If I am reading (the german) data sheet correctly, it's 3.6 in 0W-40 formulation. http://www.liqui-moly.de/liquimoly/mediendb.nsf/gfx2/1360%20Synthoil%20Energy%20SAE%200W-40.pdf/$file/1360%20Synthoil%20Energy%20SAE%200W-40.pdf While adequate to oil temps up into the 260dF range, it does not appear to be track worthy where oil temps above 285 might be the norm.
I'm pretty sure I have 5w-40. Also, I won't ever take my Spider to the track. SO, it should be okay, right?
The article is utter crap. The magazine later issued a retraction. This is covered in BITOG and elsewhere several years ago.
Interesting. I hope I'm not alone when I say I've never heard of Bob is the Oil Guy. I won't doubt what you say, but since there is no search function on that forum (without being a registered user, at least) I can't look it up. I think that must be proof that there is a forum on the internet for just about anything. I guessing there might be a certain amount of repetition there... 1.6 million posts on 115795 threads... not sure that could sustain my interest that long.
Bob is the Oil Guy is a web site dedicated to allowing tribologists to communicate, much like this web site allows cognoscenti to communicate. If you want to know and understand stuff like oil BITOG is the place to do it.

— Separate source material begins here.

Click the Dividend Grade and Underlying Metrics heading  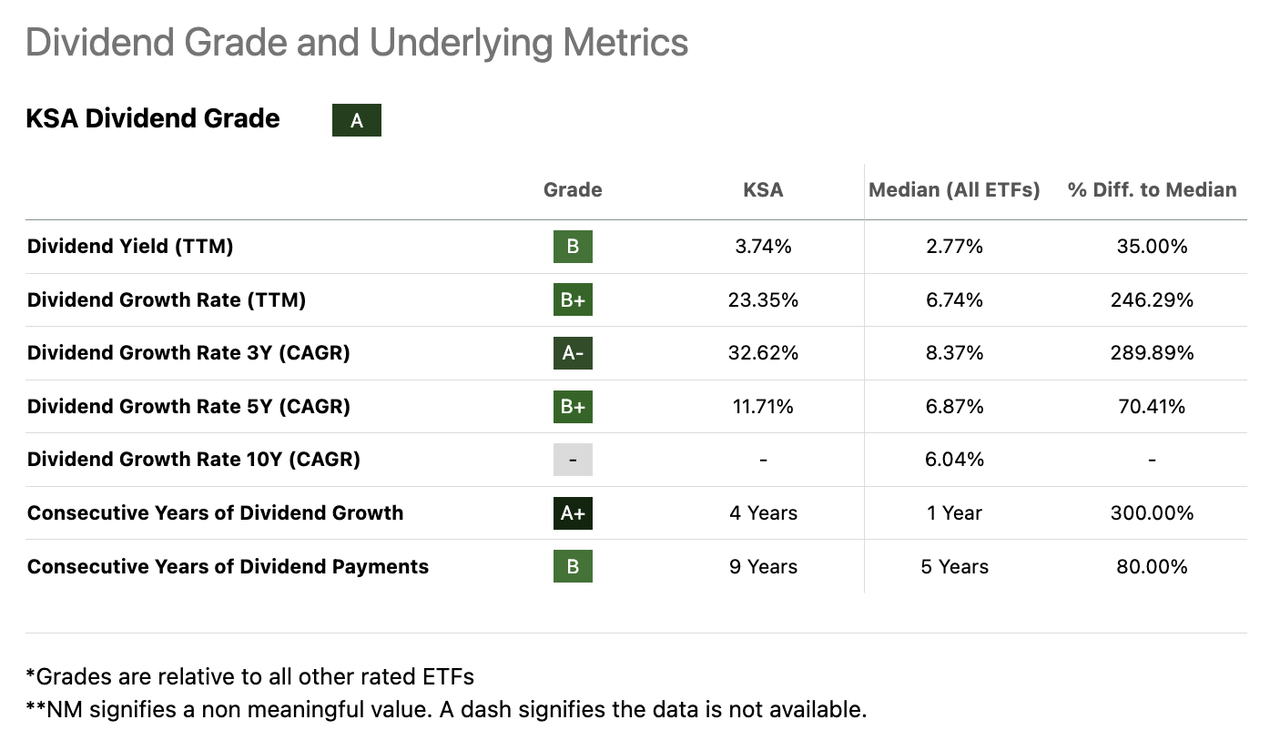[x=356, y=43]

That is precisely correct, I got the same information directly from the AGIP Rep here in Canada. He told me that North American synthetics are not the same as European synthetics. The AGIP I bought from him was right from Italy, still in the cardboard box. I am told that AGIP is very ordinary oil, and that there are more modern oils that are easier and cheaper to get. I was also told by a very reputable Ferrari mechanic that if not tracking or serious hard driving the AGIP Sint 2000 is okay to use. He has seen first hand the AGIP 10W60 at a 24-hour track event (I can't remember exactly what he called it) and said it was good.